* Description of the task *
In the items below, substitute "color chip" for every "color swatch" and reproduce the lines with nothing else changed. Omit the pictures from your answer.

Start of Task input

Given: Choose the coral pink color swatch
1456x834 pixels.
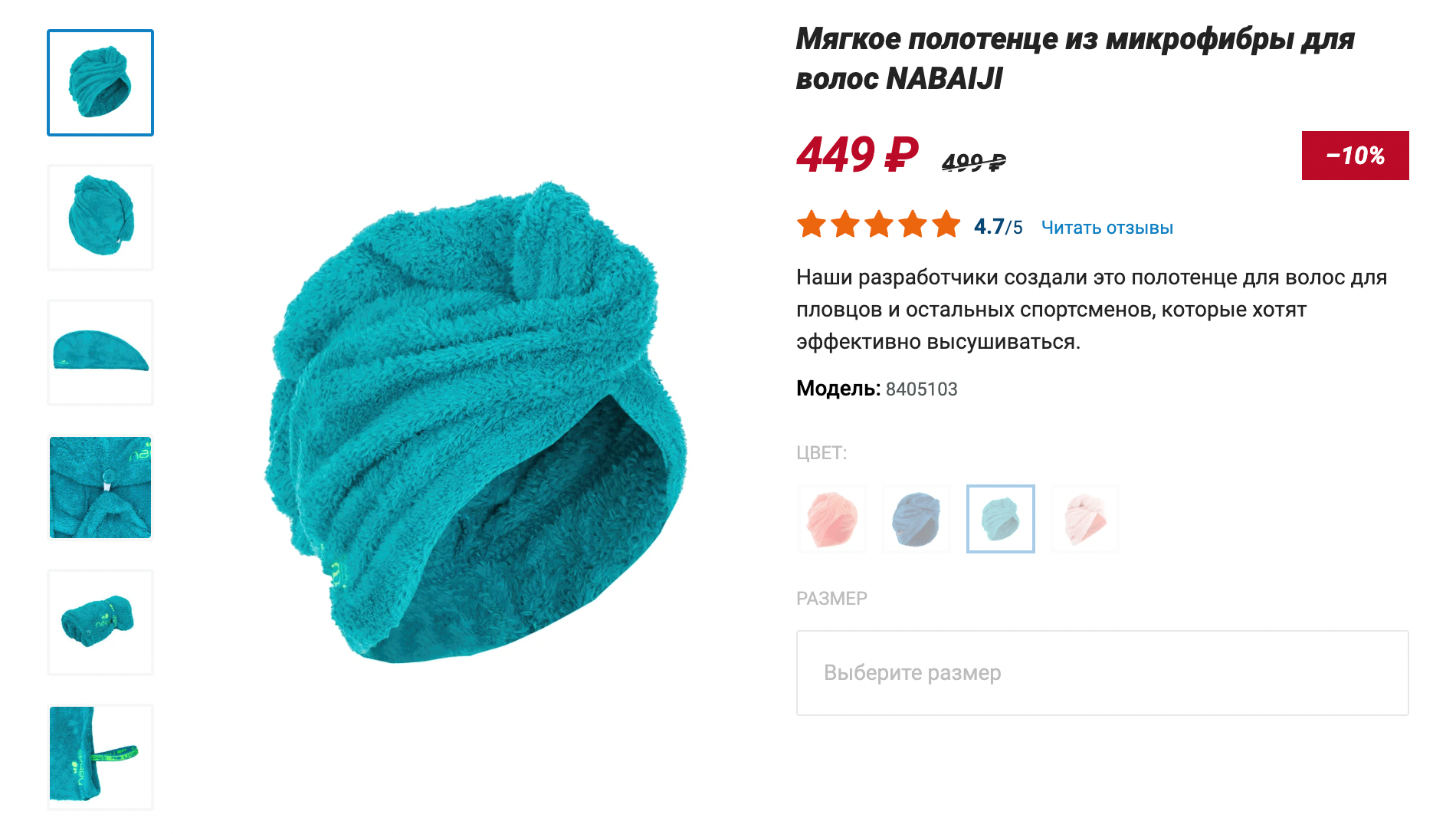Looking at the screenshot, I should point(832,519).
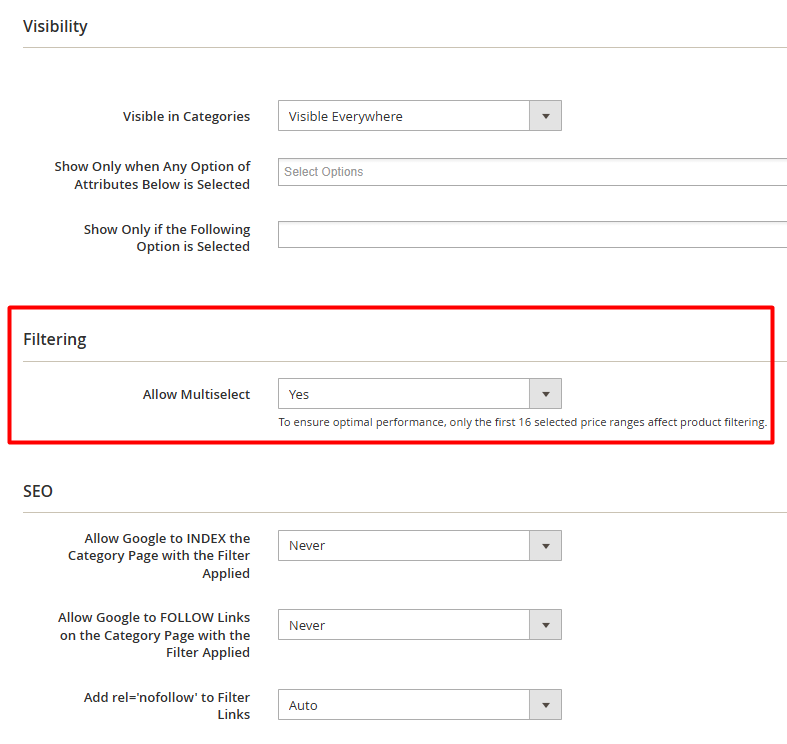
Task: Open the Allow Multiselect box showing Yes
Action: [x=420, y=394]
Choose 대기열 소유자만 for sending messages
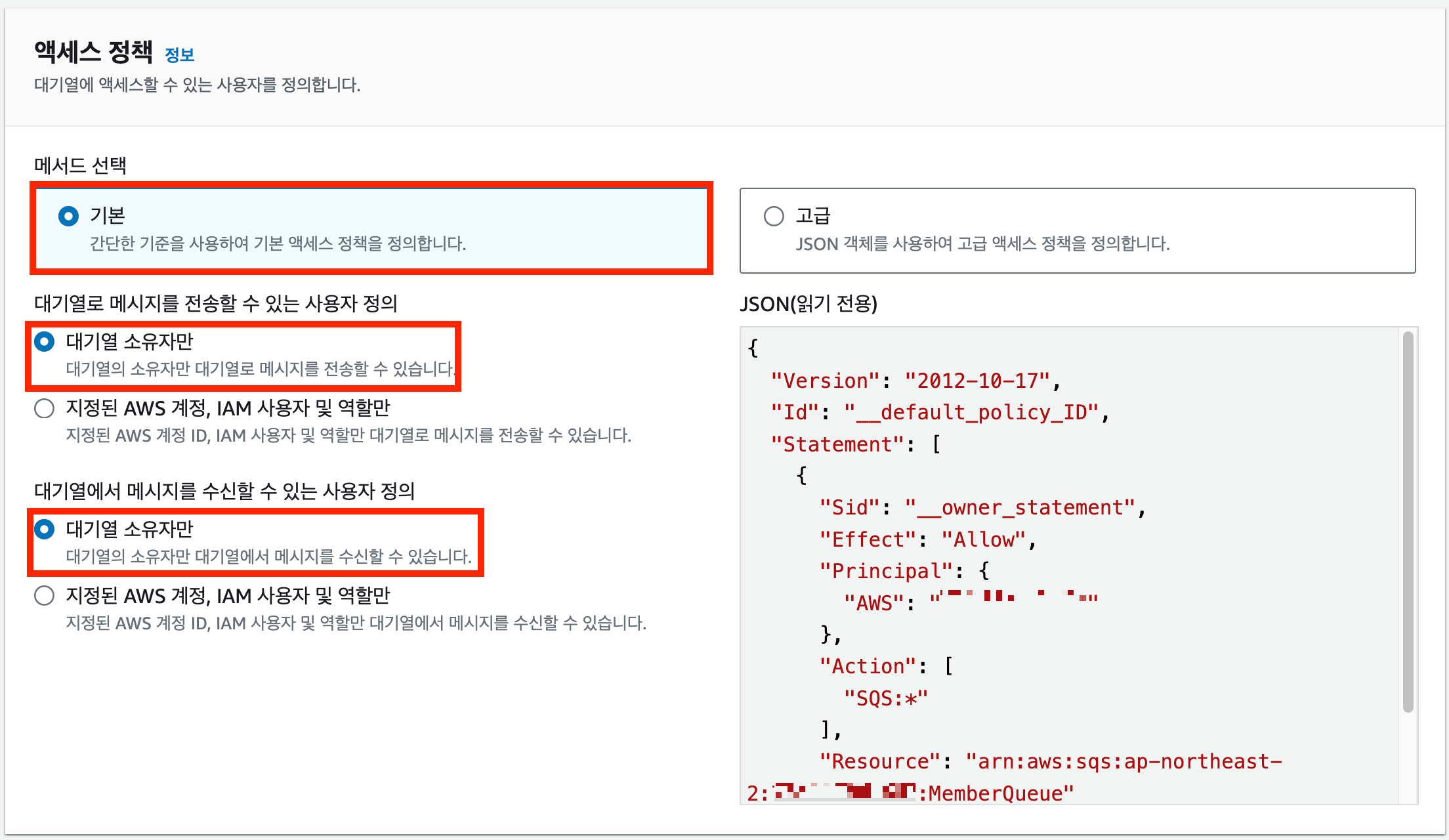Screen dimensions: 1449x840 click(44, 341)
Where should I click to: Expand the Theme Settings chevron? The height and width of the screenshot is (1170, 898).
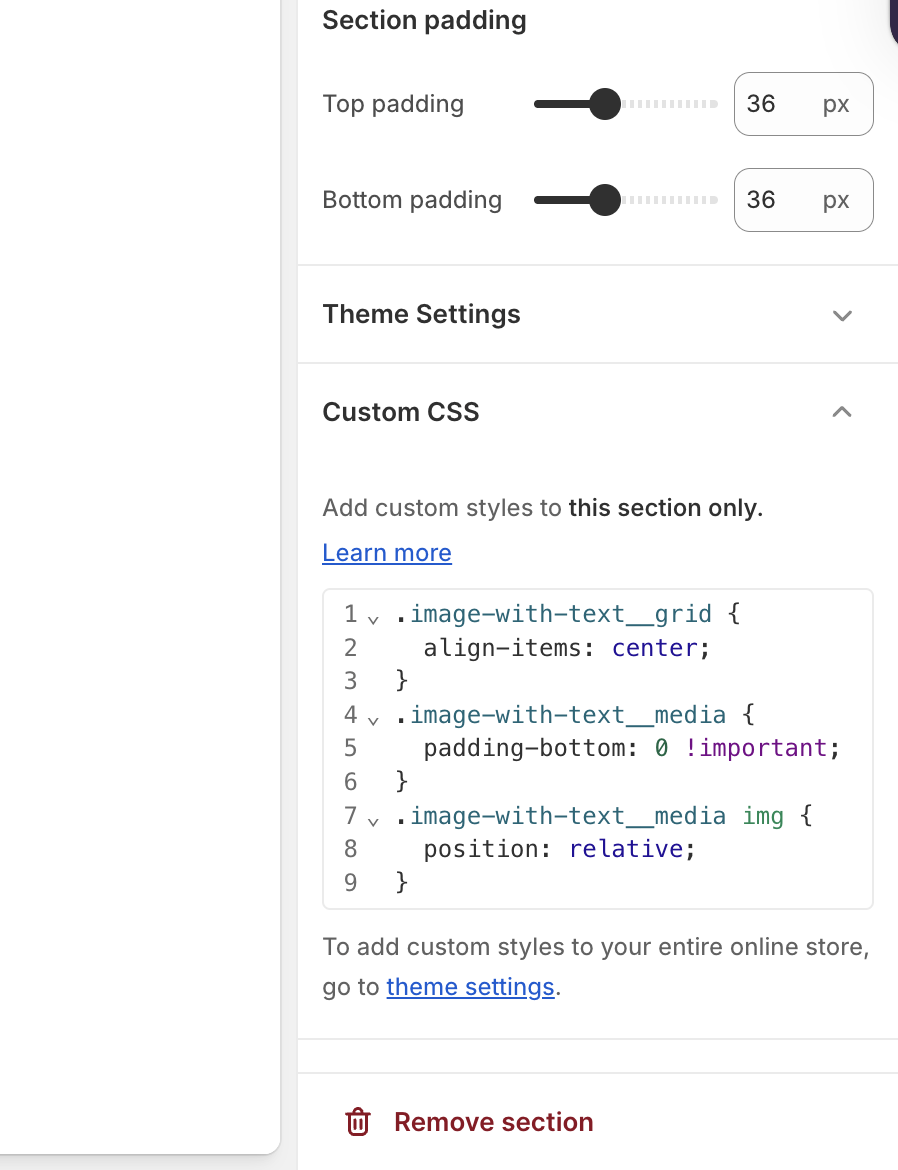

End of Task input

* Response below *
Given: Choose the coral pink color chip
1456x834 pixels.
Looking at the screenshot, I should point(832,519).
Task: Open the Allow Multiselect box showing Yes
Action: [x=420, y=394]
Choose 대기열 소유자만 for sending messages
Screen dimensions: 1449x840 click(44, 341)
Where should I click to: Expand the Theme Settings chevron? The height and width of the screenshot is (1170, 898).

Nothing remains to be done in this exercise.